++++ Data supplied ++++
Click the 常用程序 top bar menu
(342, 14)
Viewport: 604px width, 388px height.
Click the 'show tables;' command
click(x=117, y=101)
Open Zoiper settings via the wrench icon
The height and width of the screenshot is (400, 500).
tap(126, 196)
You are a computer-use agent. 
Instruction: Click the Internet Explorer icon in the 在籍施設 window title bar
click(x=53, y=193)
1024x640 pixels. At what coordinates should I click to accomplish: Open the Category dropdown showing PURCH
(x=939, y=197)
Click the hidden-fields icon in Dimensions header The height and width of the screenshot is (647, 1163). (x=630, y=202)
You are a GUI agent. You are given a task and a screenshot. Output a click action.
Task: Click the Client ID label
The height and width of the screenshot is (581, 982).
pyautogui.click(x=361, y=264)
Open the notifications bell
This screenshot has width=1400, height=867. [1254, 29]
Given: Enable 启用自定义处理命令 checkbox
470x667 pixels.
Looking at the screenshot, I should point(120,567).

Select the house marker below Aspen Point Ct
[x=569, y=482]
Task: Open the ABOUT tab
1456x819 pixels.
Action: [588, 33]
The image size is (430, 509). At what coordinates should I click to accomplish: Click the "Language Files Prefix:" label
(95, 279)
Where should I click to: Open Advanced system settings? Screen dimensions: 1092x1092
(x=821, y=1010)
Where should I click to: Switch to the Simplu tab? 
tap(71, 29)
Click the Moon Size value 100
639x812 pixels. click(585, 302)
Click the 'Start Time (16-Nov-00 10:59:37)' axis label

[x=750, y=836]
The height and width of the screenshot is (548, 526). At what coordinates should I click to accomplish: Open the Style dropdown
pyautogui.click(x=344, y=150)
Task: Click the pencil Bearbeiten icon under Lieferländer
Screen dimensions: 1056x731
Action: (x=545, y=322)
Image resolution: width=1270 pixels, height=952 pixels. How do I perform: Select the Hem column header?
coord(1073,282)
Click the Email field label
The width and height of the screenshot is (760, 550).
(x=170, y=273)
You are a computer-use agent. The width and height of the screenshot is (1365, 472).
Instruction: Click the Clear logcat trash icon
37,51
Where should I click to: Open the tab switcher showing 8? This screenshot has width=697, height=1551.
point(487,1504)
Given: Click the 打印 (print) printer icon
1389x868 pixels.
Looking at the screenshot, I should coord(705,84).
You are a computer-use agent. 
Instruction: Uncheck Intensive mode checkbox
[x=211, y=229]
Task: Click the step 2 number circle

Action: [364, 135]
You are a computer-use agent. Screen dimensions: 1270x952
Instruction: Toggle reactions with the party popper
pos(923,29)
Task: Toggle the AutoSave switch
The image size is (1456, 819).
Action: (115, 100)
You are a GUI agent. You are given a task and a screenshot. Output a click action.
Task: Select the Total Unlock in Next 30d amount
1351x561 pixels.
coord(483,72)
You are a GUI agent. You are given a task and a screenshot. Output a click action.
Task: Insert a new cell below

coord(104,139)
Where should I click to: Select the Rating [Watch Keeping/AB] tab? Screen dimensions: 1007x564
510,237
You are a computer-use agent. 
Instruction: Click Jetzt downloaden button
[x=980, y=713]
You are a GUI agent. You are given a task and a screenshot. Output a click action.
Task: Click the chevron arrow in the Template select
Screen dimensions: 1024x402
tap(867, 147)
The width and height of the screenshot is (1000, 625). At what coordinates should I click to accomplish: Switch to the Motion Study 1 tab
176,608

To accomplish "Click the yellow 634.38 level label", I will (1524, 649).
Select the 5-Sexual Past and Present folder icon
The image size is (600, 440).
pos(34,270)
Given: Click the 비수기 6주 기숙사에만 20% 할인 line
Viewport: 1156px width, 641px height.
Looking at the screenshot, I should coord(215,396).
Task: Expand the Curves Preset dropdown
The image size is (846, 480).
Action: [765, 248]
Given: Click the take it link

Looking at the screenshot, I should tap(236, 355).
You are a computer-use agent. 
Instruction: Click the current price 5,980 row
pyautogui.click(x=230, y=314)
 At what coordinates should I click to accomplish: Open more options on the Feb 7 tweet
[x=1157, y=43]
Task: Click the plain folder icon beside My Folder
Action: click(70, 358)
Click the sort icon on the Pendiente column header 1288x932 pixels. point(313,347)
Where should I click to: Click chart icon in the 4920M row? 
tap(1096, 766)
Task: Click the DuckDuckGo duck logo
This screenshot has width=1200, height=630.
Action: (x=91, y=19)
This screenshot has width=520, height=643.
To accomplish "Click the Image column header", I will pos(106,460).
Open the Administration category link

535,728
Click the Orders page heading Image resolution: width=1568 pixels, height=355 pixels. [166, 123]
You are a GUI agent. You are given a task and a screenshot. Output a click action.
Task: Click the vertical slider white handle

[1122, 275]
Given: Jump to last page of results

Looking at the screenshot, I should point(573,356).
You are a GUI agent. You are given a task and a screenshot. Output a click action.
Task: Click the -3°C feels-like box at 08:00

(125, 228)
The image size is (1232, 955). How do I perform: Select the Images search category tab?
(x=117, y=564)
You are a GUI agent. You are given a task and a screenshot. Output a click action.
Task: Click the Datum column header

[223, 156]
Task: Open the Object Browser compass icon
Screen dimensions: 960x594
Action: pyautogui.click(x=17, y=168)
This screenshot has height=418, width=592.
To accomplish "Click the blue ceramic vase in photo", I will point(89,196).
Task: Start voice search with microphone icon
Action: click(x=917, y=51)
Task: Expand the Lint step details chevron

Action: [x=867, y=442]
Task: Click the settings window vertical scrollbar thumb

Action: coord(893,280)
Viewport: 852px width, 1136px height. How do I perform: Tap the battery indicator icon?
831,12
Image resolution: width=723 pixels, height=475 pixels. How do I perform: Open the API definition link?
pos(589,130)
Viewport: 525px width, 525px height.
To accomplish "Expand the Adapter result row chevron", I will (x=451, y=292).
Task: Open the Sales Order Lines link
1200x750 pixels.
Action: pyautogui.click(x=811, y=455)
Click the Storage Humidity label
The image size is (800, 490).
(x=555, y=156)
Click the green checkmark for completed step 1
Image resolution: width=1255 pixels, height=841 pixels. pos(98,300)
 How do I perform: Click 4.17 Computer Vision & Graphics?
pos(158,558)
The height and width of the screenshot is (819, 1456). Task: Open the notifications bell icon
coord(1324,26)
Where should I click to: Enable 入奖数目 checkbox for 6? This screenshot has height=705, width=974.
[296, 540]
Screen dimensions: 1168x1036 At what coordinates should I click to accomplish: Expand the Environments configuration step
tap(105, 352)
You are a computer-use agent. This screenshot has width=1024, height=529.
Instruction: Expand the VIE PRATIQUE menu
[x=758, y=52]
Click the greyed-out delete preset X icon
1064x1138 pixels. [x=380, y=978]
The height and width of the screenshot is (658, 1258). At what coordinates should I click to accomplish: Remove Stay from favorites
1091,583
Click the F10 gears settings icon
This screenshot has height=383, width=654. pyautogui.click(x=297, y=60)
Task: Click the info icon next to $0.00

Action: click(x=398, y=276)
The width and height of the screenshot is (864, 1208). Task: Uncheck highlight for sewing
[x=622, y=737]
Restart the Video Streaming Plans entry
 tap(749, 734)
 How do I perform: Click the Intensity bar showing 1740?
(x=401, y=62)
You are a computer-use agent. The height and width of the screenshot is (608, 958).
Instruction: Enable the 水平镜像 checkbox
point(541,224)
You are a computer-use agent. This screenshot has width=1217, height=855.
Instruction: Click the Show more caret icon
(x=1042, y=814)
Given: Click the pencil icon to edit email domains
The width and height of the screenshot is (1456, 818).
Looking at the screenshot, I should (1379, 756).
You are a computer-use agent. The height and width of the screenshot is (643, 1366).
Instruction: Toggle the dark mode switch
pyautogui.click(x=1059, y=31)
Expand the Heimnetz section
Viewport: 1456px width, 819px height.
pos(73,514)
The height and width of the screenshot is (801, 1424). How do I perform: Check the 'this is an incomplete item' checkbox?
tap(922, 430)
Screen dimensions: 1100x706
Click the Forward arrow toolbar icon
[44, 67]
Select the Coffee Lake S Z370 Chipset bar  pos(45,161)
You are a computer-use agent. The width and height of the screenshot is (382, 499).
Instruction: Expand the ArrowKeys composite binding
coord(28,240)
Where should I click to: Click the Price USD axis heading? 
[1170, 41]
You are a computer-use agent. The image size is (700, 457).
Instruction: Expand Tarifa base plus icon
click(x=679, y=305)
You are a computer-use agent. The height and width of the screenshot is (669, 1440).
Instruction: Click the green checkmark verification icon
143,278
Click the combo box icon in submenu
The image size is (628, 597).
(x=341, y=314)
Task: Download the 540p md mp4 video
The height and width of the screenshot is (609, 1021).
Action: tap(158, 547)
++++
Reproduce the lines from the one containing "Task: Click the info icon next to $0.00" through the one containing "point(541,224)", requests included, and shift every x and y coordinate in the answers by -101.

Reply:
Task: Click the info icon next to $0.00

Action: click(x=297, y=175)
The width and height of the screenshot is (864, 1208). Task: Uncheck highlight for sewing
[x=521, y=636]
Restart the Video Streaming Plans entry
 tap(648, 633)
 How do I perform: Click the Intensity bar showing 1740?
(x=300, y=-39)
You are a computer-use agent. The height and width of the screenshot is (608, 958).
Instruction: Enable the 水平镜像 checkbox
point(440,123)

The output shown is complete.